*** Opening DATA FOR THIS EXERCISE ***

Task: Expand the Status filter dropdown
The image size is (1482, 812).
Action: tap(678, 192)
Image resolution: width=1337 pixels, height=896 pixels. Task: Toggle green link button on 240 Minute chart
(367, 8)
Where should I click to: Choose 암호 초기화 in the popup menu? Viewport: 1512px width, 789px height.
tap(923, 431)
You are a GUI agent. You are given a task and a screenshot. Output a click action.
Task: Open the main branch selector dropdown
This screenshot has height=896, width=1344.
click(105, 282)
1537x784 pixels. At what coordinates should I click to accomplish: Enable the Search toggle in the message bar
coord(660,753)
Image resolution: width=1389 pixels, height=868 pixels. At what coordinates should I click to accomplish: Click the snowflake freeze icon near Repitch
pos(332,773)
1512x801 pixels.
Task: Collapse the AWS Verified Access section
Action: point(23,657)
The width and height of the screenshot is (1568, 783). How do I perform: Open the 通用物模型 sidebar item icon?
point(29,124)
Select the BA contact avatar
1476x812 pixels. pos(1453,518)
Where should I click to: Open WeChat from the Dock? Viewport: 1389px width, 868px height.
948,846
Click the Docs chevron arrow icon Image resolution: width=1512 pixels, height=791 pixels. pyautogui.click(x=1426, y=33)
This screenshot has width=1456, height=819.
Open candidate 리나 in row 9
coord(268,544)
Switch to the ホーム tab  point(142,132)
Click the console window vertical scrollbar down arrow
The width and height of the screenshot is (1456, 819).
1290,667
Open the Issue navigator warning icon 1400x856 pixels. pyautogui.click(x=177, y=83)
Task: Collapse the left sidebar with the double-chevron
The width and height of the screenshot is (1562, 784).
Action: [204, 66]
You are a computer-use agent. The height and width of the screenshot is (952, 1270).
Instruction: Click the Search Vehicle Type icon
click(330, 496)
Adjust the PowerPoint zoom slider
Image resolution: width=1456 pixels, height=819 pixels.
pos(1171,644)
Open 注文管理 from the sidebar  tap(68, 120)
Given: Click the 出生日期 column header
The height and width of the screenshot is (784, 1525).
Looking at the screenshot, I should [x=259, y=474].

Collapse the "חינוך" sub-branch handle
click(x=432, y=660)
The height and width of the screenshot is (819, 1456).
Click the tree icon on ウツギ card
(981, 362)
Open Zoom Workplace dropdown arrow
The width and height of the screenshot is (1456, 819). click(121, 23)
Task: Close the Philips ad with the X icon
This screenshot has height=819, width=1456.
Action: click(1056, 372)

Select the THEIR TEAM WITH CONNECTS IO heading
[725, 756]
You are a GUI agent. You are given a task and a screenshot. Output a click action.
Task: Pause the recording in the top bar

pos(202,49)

*** Closing DATA FOR THIS EXERCISE ***

__WHAT IS EXPECTED__: Everything in the records must be returned exactly.

__TASK RESPONSE__:
Task: Expand the Status filter dropdown
The image size is (1482, 812).
Action: tap(678, 192)
Image resolution: width=1337 pixels, height=896 pixels. Task: Toggle green link button on 240 Minute chart
(367, 8)
Where should I click to: Choose 암호 초기화 in the popup menu? Viewport: 1512px width, 789px height.
tap(923, 431)
You are a GUI agent. You are given a task and a screenshot. Output a click action.
Task: Open the main branch selector dropdown
This screenshot has height=896, width=1344.
click(105, 282)
1537x784 pixels. At what coordinates should I click to accomplish: Enable the Search toggle in the message bar
coord(660,753)
Image resolution: width=1389 pixels, height=868 pixels. At what coordinates should I click to accomplish: Click the snowflake freeze icon near Repitch
pos(332,773)
1512x801 pixels.
Task: Collapse the AWS Verified Access section
Action: point(23,657)
The width and height of the screenshot is (1568, 783). How do I perform: Open the 通用物模型 sidebar item icon?
point(29,124)
Select the BA contact avatar
1476x812 pixels. pos(1453,518)
Where should I click to: Open WeChat from the Dock? Viewport: 1389px width, 868px height.
948,846
Click the Docs chevron arrow icon Image resolution: width=1512 pixels, height=791 pixels. pyautogui.click(x=1426, y=33)
This screenshot has width=1456, height=819.
Open candidate 리나 in row 9
coord(268,544)
Switch to the ホーム tab  point(142,132)
Click the console window vertical scrollbar down arrow
The width and height of the screenshot is (1456, 819).
1290,667
Open the Issue navigator warning icon 1400x856 pixels. pyautogui.click(x=177, y=83)
Task: Collapse the left sidebar with the double-chevron
The width and height of the screenshot is (1562, 784).
Action: [204, 66]
You are a computer-use agent. The height and width of the screenshot is (952, 1270).
Instruction: Click the Search Vehicle Type icon
click(330, 496)
Adjust the PowerPoint zoom slider
Image resolution: width=1456 pixels, height=819 pixels.
pos(1171,644)
Open 注文管理 from the sidebar  tap(68, 120)
Given: Click the 出生日期 column header
The height and width of the screenshot is (784, 1525).
Looking at the screenshot, I should [x=259, y=474].

Collapse the "חינוך" sub-branch handle
click(x=432, y=660)
The height and width of the screenshot is (819, 1456).
Click the tree icon on ウツギ card
(981, 362)
Open Zoom Workplace dropdown arrow
The width and height of the screenshot is (1456, 819). click(121, 23)
Task: Close the Philips ad with the X icon
This screenshot has height=819, width=1456.
Action: click(1056, 372)

Select the THEIR TEAM WITH CONNECTS IO heading
[725, 756]
You are a GUI agent. You are given a task and a screenshot. Output a click action.
Task: Pause the recording in the top bar

pos(202,49)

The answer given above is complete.